U.S. Silica Holdings Inc. and Union Pacific Railroad Co. have struck a deal to build a rail-accessible silica sand storage facility in Odessa, TX, a move that enables the company to bring more of its products to the Permian Basin for hydraulic fracturing (fracking) operations.

Frederick, MD-based U.S. Silica and a railroad subsidiary, Union Pacific Distribution Services, plan to develop a 20,000-ton frack sand storage facility, which is expected to be operational by the end of 2014. U.S. Silica said it plans to invest about $12 million in the facility, which will have the capability to load unit trains.

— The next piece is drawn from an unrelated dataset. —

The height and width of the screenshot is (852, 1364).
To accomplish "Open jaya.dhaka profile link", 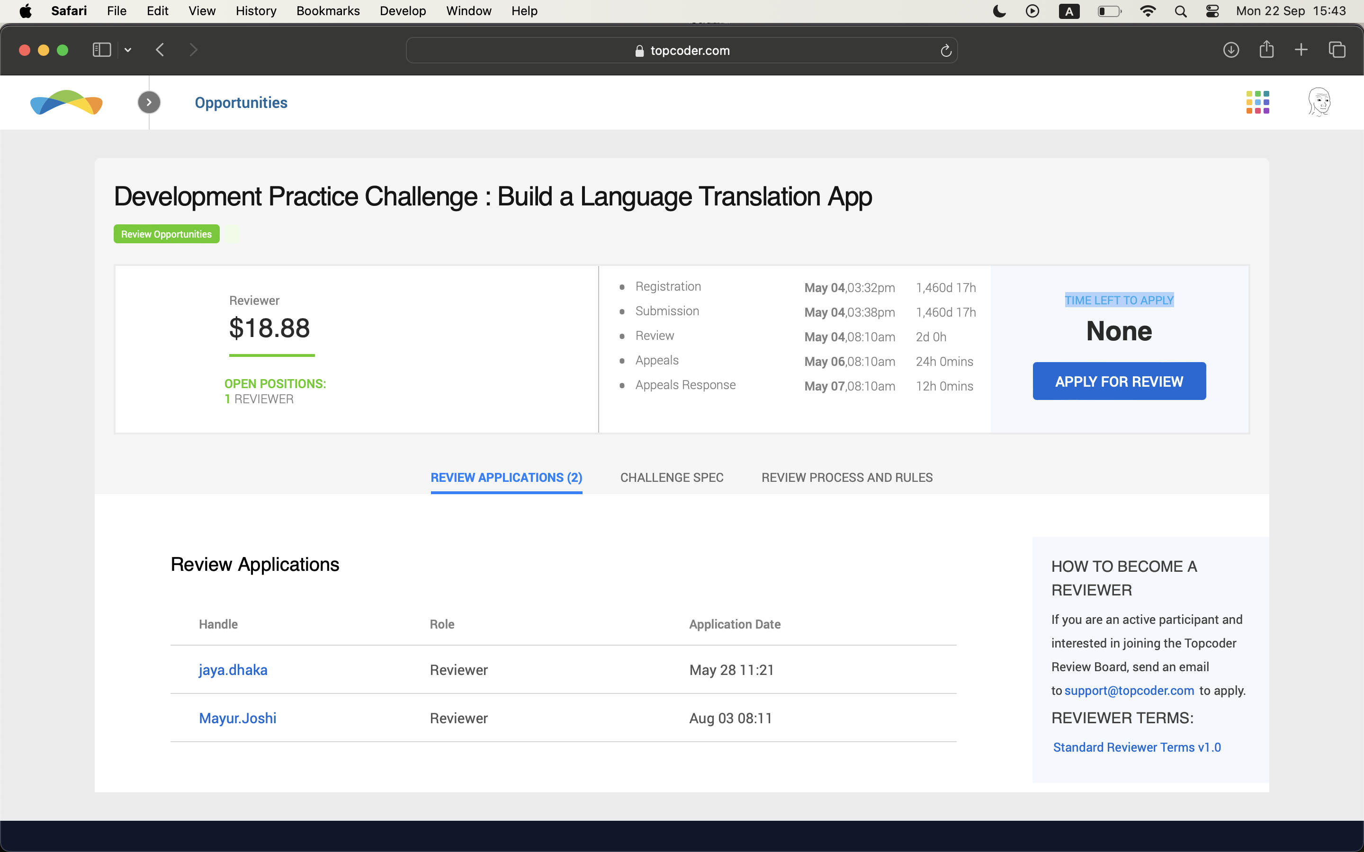I will (233, 670).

The facility will serve what has been a growing number of horizontal rigs operating in the Permian. Of the 483 rigs operating in the basin Feb. 7, about half (240) were horizontal rigs. In the first week of February, horizontal rigs (165) made up 36% of the basin’s total 462 rigs.

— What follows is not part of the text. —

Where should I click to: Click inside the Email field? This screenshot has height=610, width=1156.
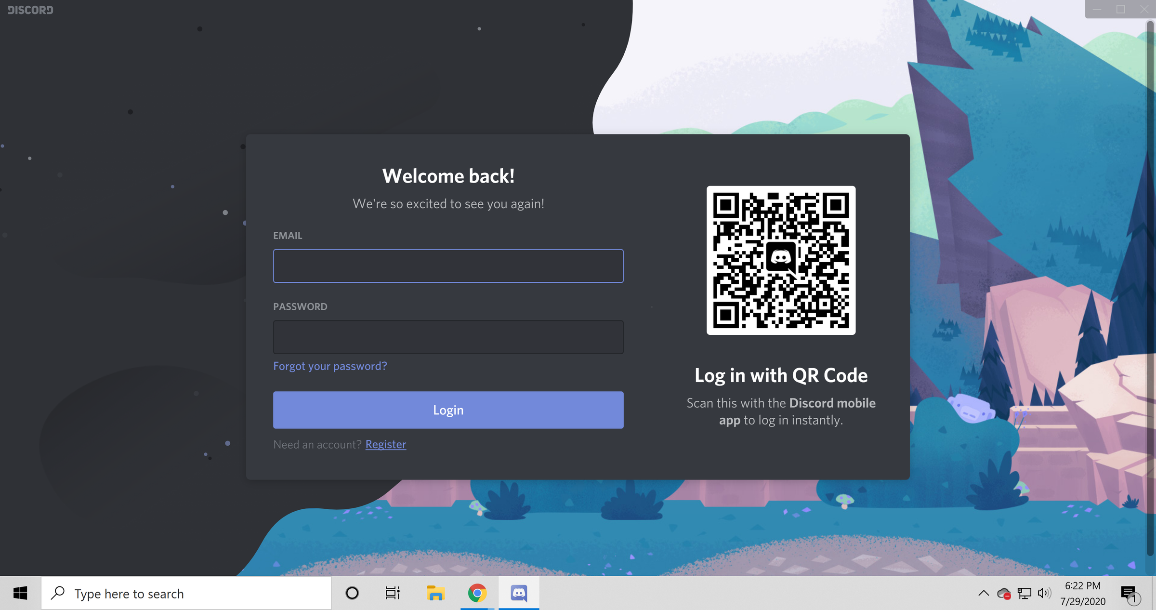[448, 265]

U.S. Silica has six oil and gas silica plants: in Ottawa and Rochelle, IL; Rockwood, MI; Pacific, MO; Mill Creek, OK, and Sparta, WI.

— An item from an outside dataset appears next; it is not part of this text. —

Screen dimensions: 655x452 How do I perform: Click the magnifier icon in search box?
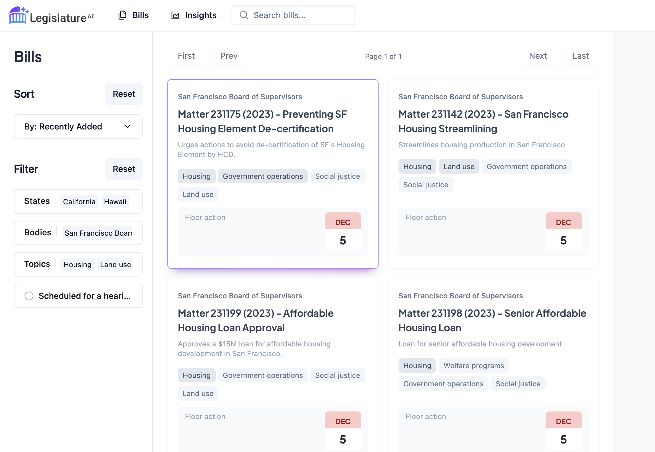[x=244, y=15]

U.S. Silica also said it had completed modifications to an existing resin-coating sand facility in Rochelle. The changes enable the plant — which produces resin-coated frack sand for the oil and gas industry — to ship raw sand to multiple destinations across the country.

The Rochelle facility will have a transload function and will also be able to serve unit trains. U.S. Silica said the first unit train was shipped from Rochelle last month.

“Rochelle gives us a tremendous amount of flexibility to move material cost-effectively to all of the major shale basins in the country, while at the same time optimizing the utilization of this very important asset,” said U.S. Silica COO Mike Winkler.

In 2012, U.S. Silica announced two separate partnerships — with S.H. Bell Co. and BNSF Railway — to build silica sand storage facilities in East Liverpool, OH, and San Antonio, TX, respectively (see Shale Daily, Oct. 11, 2012; June 22, 2012). The Ohio facility accommodates barge and rail traffic to serve oil and gas customers in the Marcellus and Utica shales, while the Texas facility supports producers in the Eagle Ford Shale.